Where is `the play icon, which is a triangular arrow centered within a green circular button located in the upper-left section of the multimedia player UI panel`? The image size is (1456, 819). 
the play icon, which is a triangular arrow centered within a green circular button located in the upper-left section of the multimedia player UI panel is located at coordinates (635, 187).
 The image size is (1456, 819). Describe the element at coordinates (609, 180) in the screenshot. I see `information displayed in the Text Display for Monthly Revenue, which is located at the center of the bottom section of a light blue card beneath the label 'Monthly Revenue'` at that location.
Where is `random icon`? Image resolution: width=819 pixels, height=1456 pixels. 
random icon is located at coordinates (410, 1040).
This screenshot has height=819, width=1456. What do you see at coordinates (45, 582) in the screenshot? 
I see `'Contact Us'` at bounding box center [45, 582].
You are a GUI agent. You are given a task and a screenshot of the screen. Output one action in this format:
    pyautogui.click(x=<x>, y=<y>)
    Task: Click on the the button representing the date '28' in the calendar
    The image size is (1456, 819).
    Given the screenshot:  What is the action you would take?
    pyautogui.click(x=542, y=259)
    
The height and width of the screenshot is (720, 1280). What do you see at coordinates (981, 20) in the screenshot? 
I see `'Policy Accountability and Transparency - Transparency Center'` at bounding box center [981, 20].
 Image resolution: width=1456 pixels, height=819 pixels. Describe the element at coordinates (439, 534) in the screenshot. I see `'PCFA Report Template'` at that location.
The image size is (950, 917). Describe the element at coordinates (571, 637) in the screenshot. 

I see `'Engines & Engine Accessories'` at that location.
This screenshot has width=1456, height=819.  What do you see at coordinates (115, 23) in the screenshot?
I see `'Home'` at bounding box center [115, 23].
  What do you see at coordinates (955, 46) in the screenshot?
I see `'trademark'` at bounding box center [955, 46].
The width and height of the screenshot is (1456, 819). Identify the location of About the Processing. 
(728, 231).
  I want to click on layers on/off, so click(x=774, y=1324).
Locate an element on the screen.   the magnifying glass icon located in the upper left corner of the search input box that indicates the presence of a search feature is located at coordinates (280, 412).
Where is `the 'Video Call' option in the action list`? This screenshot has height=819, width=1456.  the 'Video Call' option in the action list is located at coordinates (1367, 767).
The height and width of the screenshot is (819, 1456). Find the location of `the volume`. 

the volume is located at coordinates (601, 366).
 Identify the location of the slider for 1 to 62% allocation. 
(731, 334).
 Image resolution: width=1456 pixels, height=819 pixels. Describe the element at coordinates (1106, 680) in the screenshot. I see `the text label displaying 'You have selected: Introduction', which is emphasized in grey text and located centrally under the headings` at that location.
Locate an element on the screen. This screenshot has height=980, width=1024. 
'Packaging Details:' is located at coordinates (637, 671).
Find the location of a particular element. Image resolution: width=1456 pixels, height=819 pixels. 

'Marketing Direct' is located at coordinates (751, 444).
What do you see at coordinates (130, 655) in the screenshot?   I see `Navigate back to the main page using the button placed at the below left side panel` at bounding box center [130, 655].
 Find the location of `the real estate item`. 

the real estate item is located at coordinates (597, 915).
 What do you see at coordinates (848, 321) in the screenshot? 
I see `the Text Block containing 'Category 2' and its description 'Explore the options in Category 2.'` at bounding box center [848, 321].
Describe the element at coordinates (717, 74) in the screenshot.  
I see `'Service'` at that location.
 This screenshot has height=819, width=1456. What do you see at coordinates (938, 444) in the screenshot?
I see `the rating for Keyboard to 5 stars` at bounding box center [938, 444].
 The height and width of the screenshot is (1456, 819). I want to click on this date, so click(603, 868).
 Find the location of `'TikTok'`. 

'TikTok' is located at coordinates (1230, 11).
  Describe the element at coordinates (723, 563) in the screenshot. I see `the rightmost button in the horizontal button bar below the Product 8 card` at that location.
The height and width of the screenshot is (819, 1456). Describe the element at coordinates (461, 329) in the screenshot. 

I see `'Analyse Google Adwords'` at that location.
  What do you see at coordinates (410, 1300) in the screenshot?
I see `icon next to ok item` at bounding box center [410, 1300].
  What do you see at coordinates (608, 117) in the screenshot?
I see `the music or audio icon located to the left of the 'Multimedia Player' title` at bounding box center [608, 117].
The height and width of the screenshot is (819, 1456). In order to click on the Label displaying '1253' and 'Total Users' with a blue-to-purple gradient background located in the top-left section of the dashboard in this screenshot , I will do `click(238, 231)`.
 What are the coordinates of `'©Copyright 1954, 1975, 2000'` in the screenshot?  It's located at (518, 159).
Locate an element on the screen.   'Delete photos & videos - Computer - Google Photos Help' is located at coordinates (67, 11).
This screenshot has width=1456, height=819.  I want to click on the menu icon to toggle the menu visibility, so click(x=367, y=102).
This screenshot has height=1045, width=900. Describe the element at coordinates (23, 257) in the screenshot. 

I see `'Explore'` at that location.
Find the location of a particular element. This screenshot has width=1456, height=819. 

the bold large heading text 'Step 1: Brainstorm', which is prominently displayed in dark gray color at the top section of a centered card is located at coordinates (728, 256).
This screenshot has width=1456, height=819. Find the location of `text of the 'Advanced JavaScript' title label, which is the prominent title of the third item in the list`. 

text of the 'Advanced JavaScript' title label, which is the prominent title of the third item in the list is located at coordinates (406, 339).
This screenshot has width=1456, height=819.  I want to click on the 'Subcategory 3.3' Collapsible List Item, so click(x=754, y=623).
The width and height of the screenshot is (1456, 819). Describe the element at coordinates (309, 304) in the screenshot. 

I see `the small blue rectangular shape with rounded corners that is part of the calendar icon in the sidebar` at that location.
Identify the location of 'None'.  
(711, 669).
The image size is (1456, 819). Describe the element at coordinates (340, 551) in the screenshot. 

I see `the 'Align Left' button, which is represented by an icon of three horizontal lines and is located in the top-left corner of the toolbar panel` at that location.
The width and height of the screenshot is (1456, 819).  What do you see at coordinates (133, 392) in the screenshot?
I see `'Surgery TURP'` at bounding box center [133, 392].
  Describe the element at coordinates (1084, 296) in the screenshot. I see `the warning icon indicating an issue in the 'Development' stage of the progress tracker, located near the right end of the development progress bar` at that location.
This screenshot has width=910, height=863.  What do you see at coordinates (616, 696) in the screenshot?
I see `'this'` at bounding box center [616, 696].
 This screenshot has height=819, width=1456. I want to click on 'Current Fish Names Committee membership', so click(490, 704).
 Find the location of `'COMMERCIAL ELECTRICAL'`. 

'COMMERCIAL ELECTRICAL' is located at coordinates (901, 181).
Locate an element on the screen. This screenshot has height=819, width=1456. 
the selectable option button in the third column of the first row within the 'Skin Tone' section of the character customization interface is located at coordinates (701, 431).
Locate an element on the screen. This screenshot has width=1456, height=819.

> Problem to work on
Copy out every one of the rows above verbatim.

> Response for this exercise
Where is `the play icon, which is a triangular arrow centered within a green circular button located in the upper-left section of the multimedia player UI panel`? The image size is (1456, 819). 
the play icon, which is a triangular arrow centered within a green circular button located in the upper-left section of the multimedia player UI panel is located at coordinates (635, 187).
 The image size is (1456, 819). Describe the element at coordinates (609, 180) in the screenshot. I see `information displayed in the Text Display for Monthly Revenue, which is located at the center of the bottom section of a light blue card beneath the label 'Monthly Revenue'` at that location.
Where is `random icon`? Image resolution: width=819 pixels, height=1456 pixels. 
random icon is located at coordinates (410, 1040).
This screenshot has height=819, width=1456. What do you see at coordinates (45, 582) in the screenshot? 
I see `'Contact Us'` at bounding box center [45, 582].
You are a GUI agent. You are given a task and a screenshot of the screen. Output one action in this format:
    pyautogui.click(x=<x>, y=<y>)
    Task: Click on the the button representing the date '28' in the calendar
    The image size is (1456, 819).
    Given the screenshot:  What is the action you would take?
    pyautogui.click(x=542, y=259)
    
The height and width of the screenshot is (720, 1280). What do you see at coordinates (981, 20) in the screenshot? 
I see `'Policy Accountability and Transparency - Transparency Center'` at bounding box center [981, 20].
 Image resolution: width=1456 pixels, height=819 pixels. Describe the element at coordinates (439, 534) in the screenshot. I see `'PCFA Report Template'` at that location.
The image size is (950, 917). Describe the element at coordinates (571, 637) in the screenshot. 

I see `'Engines & Engine Accessories'` at that location.
This screenshot has width=1456, height=819.  What do you see at coordinates (115, 23) in the screenshot?
I see `'Home'` at bounding box center [115, 23].
  What do you see at coordinates (955, 46) in the screenshot?
I see `'trademark'` at bounding box center [955, 46].
The width and height of the screenshot is (1456, 819). Identify the location of About the Processing. 
(728, 231).
  I want to click on layers on/off, so click(x=774, y=1324).
Locate an element on the screen.   the magnifying glass icon located in the upper left corner of the search input box that indicates the presence of a search feature is located at coordinates (280, 412).
Where is `the 'Video Call' option in the action list`? This screenshot has height=819, width=1456.  the 'Video Call' option in the action list is located at coordinates (1367, 767).
The height and width of the screenshot is (819, 1456). Find the location of `the volume`. 

the volume is located at coordinates (601, 366).
 Identify the location of the slider for 1 to 62% allocation. 
(731, 334).
 Image resolution: width=1456 pixels, height=819 pixels. Describe the element at coordinates (1106, 680) in the screenshot. I see `the text label displaying 'You have selected: Introduction', which is emphasized in grey text and located centrally under the headings` at that location.
Locate an element on the screen. This screenshot has height=980, width=1024. 
'Packaging Details:' is located at coordinates (637, 671).
Find the location of a particular element. Image resolution: width=1456 pixels, height=819 pixels. 

'Marketing Direct' is located at coordinates (751, 444).
What do you see at coordinates (130, 655) in the screenshot?   I see `Navigate back to the main page using the button placed at the below left side panel` at bounding box center [130, 655].
 Find the location of `the real estate item`. 

the real estate item is located at coordinates (597, 915).
 What do you see at coordinates (848, 321) in the screenshot? 
I see `the Text Block containing 'Category 2' and its description 'Explore the options in Category 2.'` at bounding box center [848, 321].
Describe the element at coordinates (717, 74) in the screenshot.  
I see `'Service'` at that location.
 This screenshot has height=819, width=1456. What do you see at coordinates (938, 444) in the screenshot?
I see `the rating for Keyboard to 5 stars` at bounding box center [938, 444].
 The height and width of the screenshot is (1456, 819). I want to click on this date, so click(603, 868).
 Find the location of `'TikTok'`. 

'TikTok' is located at coordinates (1230, 11).
  Describe the element at coordinates (723, 563) in the screenshot. I see `the rightmost button in the horizontal button bar below the Product 8 card` at that location.
The height and width of the screenshot is (819, 1456). Describe the element at coordinates (461, 329) in the screenshot. 

I see `'Analyse Google Adwords'` at that location.
  What do you see at coordinates (410, 1300) in the screenshot?
I see `icon next to ok item` at bounding box center [410, 1300].
  What do you see at coordinates (608, 117) in the screenshot?
I see `the music or audio icon located to the left of the 'Multimedia Player' title` at bounding box center [608, 117].
The height and width of the screenshot is (819, 1456). In order to click on the Label displaying '1253' and 'Total Users' with a blue-to-purple gradient background located in the top-left section of the dashboard in this screenshot , I will do `click(238, 231)`.
 What are the coordinates of `'©Copyright 1954, 1975, 2000'` in the screenshot?  It's located at (518, 159).
Locate an element on the screen.   'Delete photos & videos - Computer - Google Photos Help' is located at coordinates (67, 11).
This screenshot has width=1456, height=819.  I want to click on the menu icon to toggle the menu visibility, so click(x=367, y=102).
This screenshot has height=1045, width=900. Describe the element at coordinates (23, 257) in the screenshot. 

I see `'Explore'` at that location.
Find the location of a particular element. This screenshot has width=1456, height=819. 

the bold large heading text 'Step 1: Brainstorm', which is prominently displayed in dark gray color at the top section of a centered card is located at coordinates (728, 256).
This screenshot has width=1456, height=819. Find the location of `text of the 'Advanced JavaScript' title label, which is the prominent title of the third item in the list`. 

text of the 'Advanced JavaScript' title label, which is the prominent title of the third item in the list is located at coordinates (406, 339).
This screenshot has width=1456, height=819.  I want to click on the 'Subcategory 3.3' Collapsible List Item, so click(x=754, y=623).
The width and height of the screenshot is (1456, 819). Describe the element at coordinates (309, 304) in the screenshot. 

I see `the small blue rectangular shape with rounded corners that is part of the calendar icon in the sidebar` at that location.
Identify the location of 'None'.  
(711, 669).
The image size is (1456, 819). Describe the element at coordinates (340, 551) in the screenshot. 

I see `the 'Align Left' button, which is represented by an icon of three horizontal lines and is located in the top-left corner of the toolbar panel` at that location.
The width and height of the screenshot is (1456, 819).  What do you see at coordinates (133, 392) in the screenshot?
I see `'Surgery TURP'` at bounding box center [133, 392].
  Describe the element at coordinates (1084, 296) in the screenshot. I see `the warning icon indicating an issue in the 'Development' stage of the progress tracker, located near the right end of the development progress bar` at that location.
This screenshot has width=910, height=863.  What do you see at coordinates (616, 696) in the screenshot?
I see `'this'` at bounding box center [616, 696].
 This screenshot has height=819, width=1456. I want to click on 'Current Fish Names Committee membership', so click(490, 704).
 Find the location of `'COMMERCIAL ELECTRICAL'`. 

'COMMERCIAL ELECTRICAL' is located at coordinates (901, 181).
Locate an element on the screen. This screenshot has height=819, width=1456. 
the selectable option button in the third column of the first row within the 'Skin Tone' section of the character customization interface is located at coordinates (701, 431).
Locate an element on the screen. This screenshot has width=1456, height=819.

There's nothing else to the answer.